NLR cutoff values of 1.9 to 6.0 did not affect the extracted HRs of OS or DFS (P = 0.16 for OS; P = 0.18 for DFS). In short, absolute NLR cutoff values between 1.9 and 6.0 did not seem to matter, although groups below and above NLR cutoffs did show significant survival differences. Among other potential factors, only age variable had influenced the HRs of NLR status in OS and DFS (Additional file 1: Table S4). A prognostic significance of NLR status did not differ according to tumor subsites in the head and neck, in addition to gender, tumor stage, and multiplicity.

Next, we conducted an external validation study. For this, we used 540 registered HNSCC patients in our institute. In the independent cohort, we evaluated the prognostic impact of NLR status according to NLR cutoffs in the range between 2.0 and 6.0 by increment of 0.1. The HRs of OS were significant in any NLR cutoff values between 2.0 and 6.0 (to 7.8) (P < 0.001) after adjusting for age, gender, TNM stage and tumor site (a multivariate Cox hazard regression model), in line with results of the previous meta-regression analyses (Fig. 3). However, the HRs of DFS were not significant in NLR cutoffs from 1.5 to 8.5 in our cohort (P = 0.089).
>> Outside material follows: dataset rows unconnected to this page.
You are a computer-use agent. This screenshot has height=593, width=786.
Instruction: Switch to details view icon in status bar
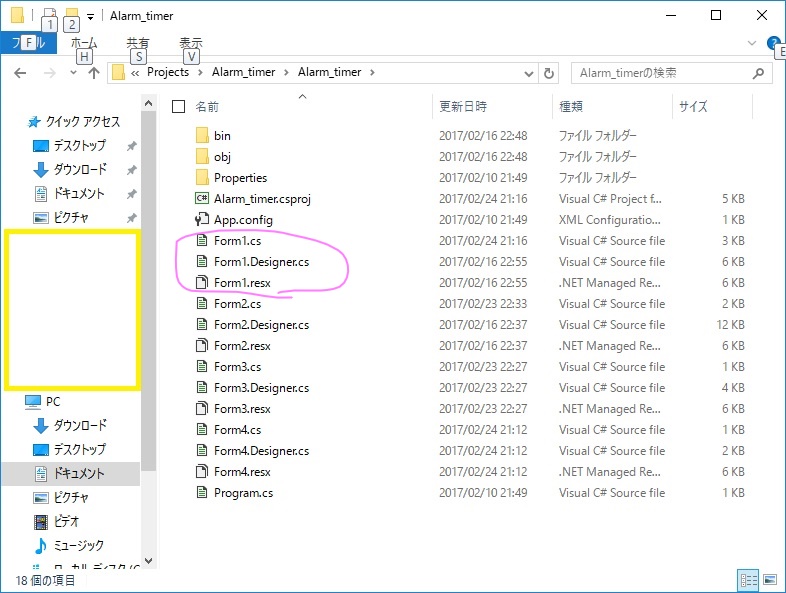click(x=748, y=580)
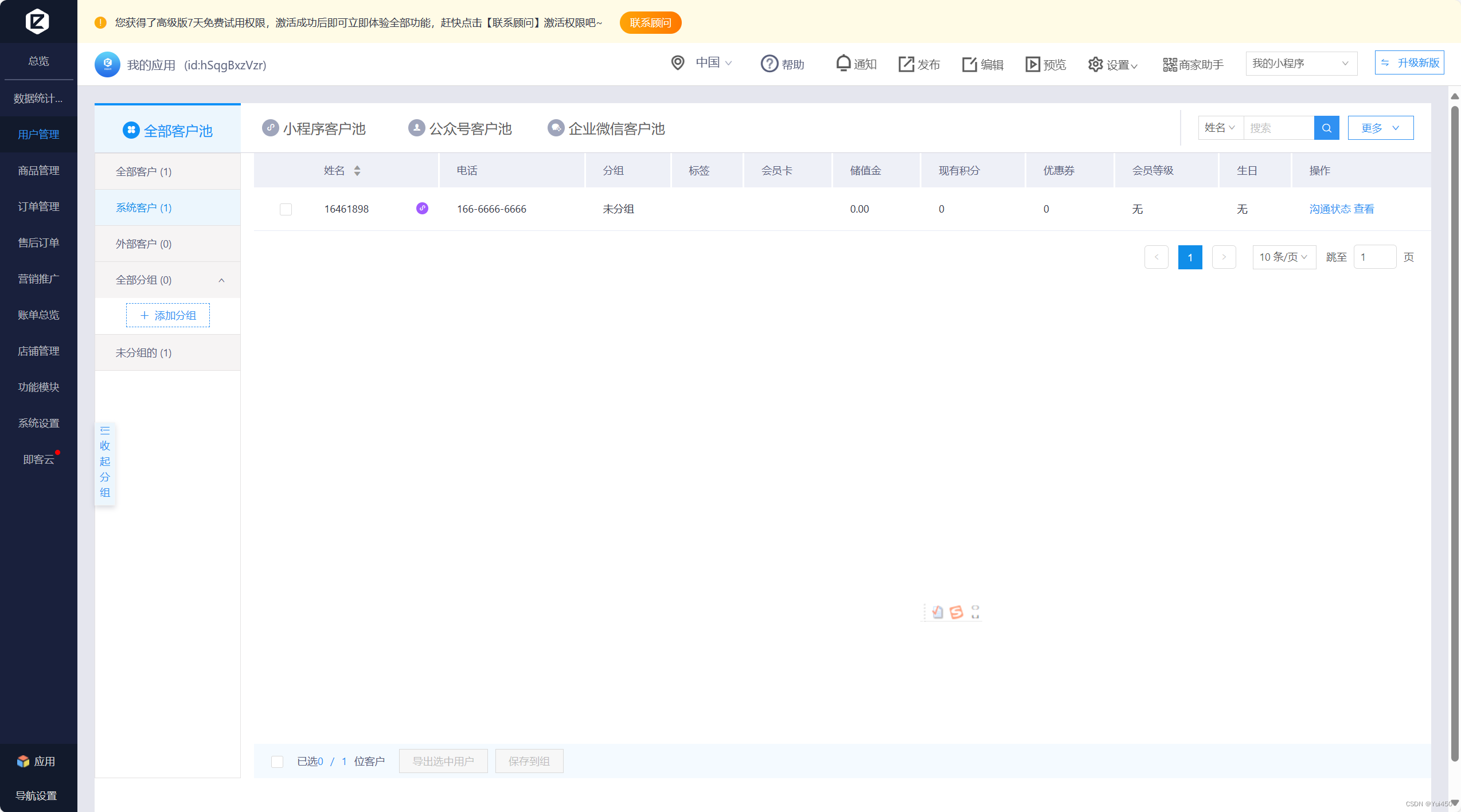Collapse the 全部分组 (0) section
The image size is (1461, 812).
[x=221, y=280]
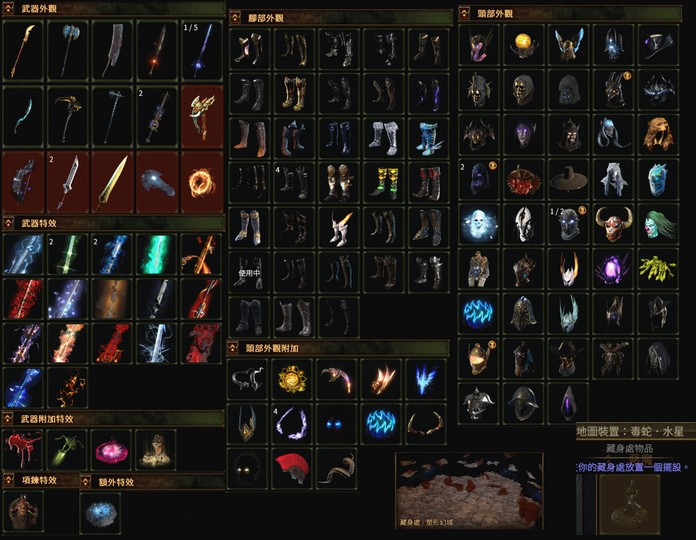Choose the glowing golden orb helmet
The height and width of the screenshot is (540, 696).
click(524, 45)
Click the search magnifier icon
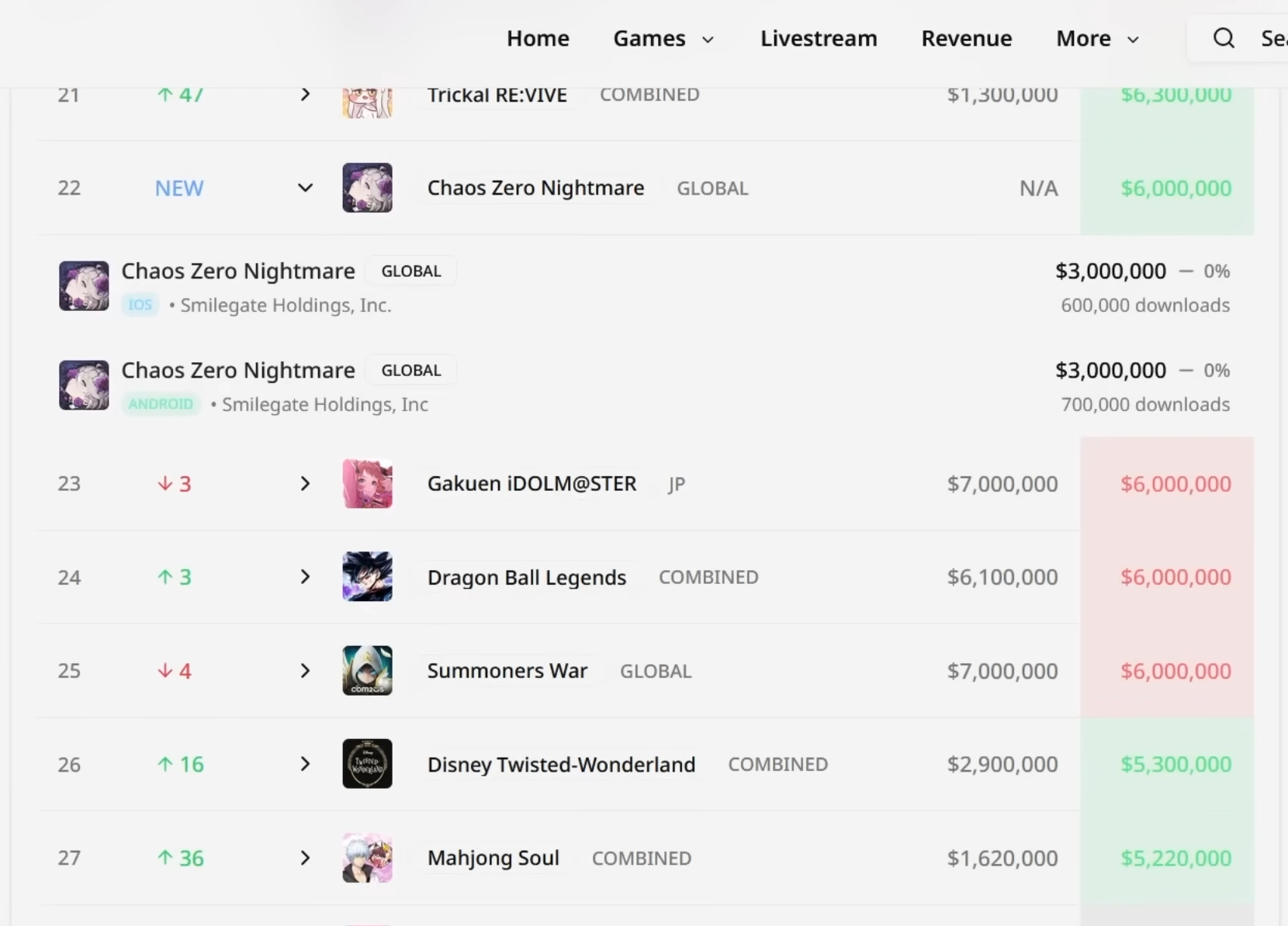The image size is (1288, 926). pyautogui.click(x=1224, y=38)
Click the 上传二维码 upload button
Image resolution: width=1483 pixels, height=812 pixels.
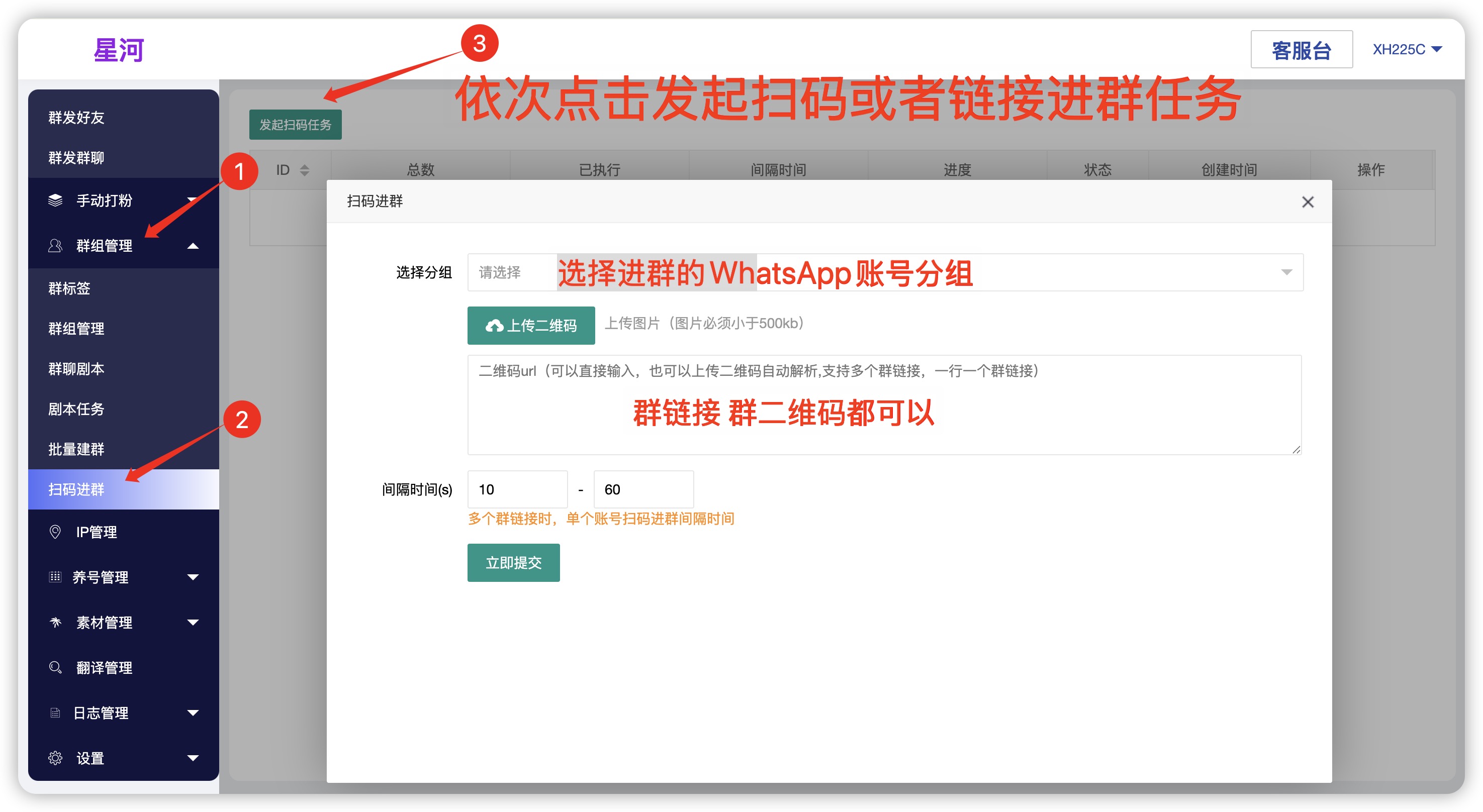click(531, 326)
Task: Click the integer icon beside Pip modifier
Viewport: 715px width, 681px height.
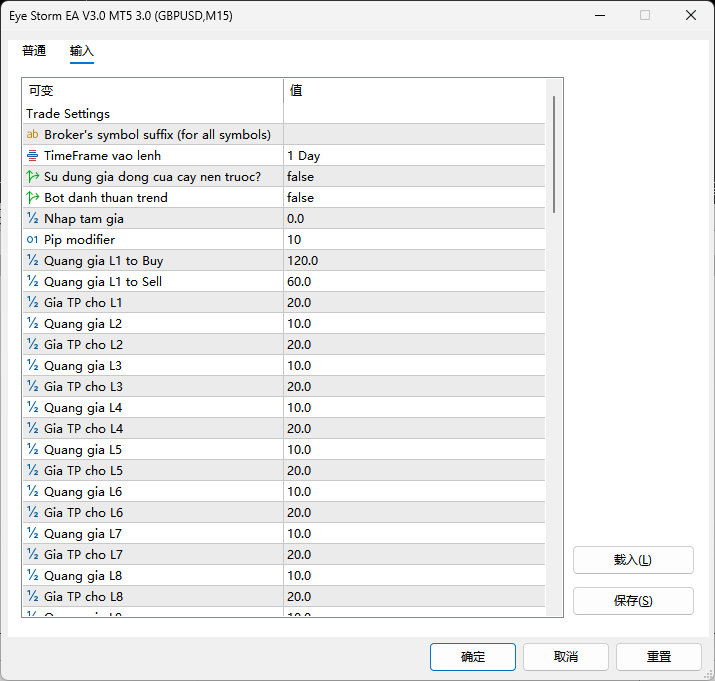Action: [32, 240]
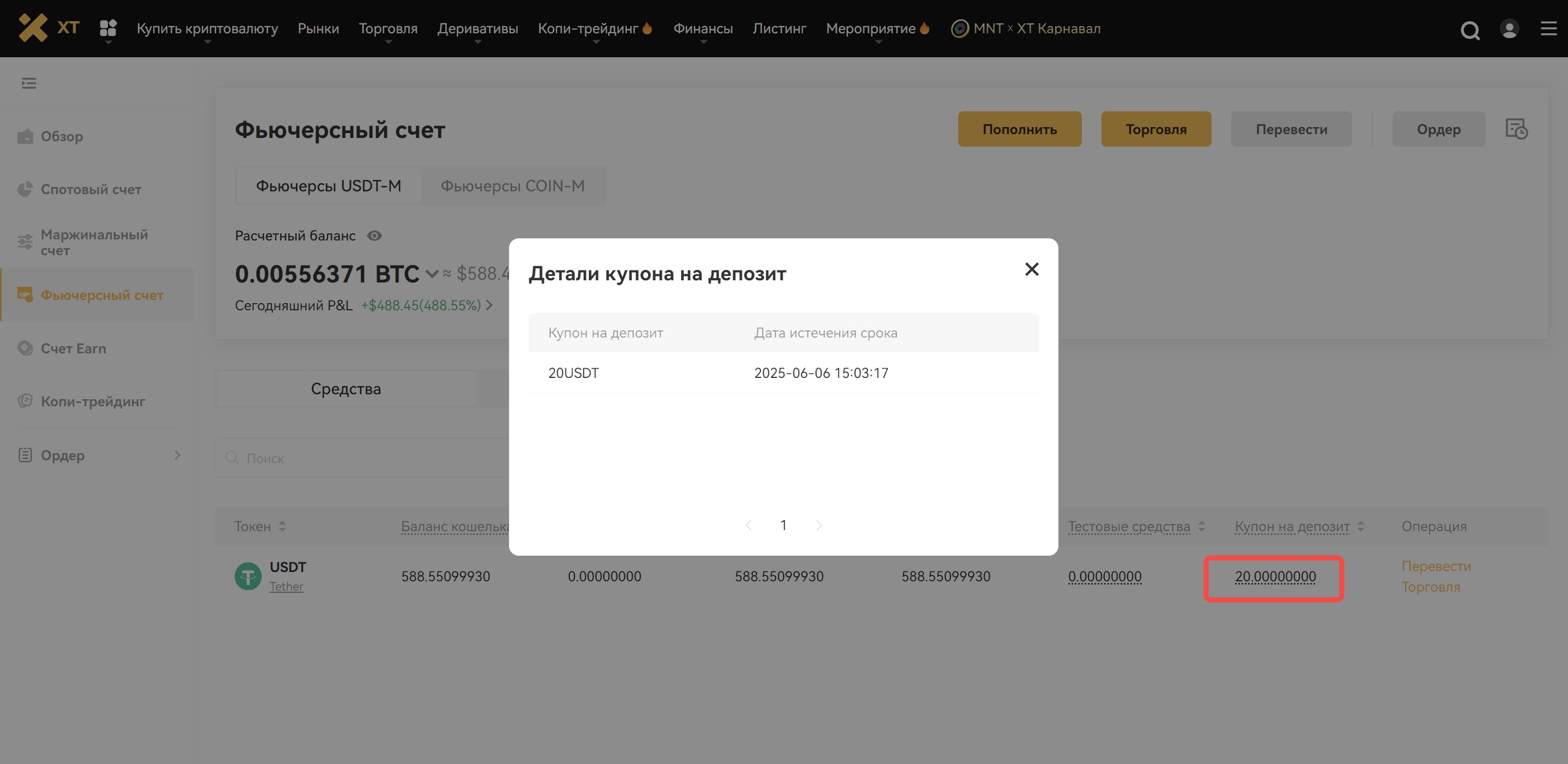Open the Купить криптовалюту dropdown menu

coord(207,29)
In other words, any NLR cutoff between 2.0 and 6.0 produced significant discrimination for better and worse prognosis group in terms of OS. For a more practical application of NLR status on prognosis estimation in HNSCC patients, our data suggested a three-tier classification of NLR status (NLR: < 2.0, 2.0–6.0, ≥ 6.0), instead of binary NLR grouping based on a single NLR cutoff. Our results also confirmed a significant discrimination of OS among groups of below NLR 2.0 (reference), NLR 2.0 to 6.0 (HR = 1.80, [95% CI: 1.13–2.86]) and above NLR ≥ 6.0 (HR = 3.92, [95% CI: 1.89–8.12]) in our cohort by a multivariate Cox proportional hazard model (adjusting for age, gender, TNM stage and subsite) (Fig. 4).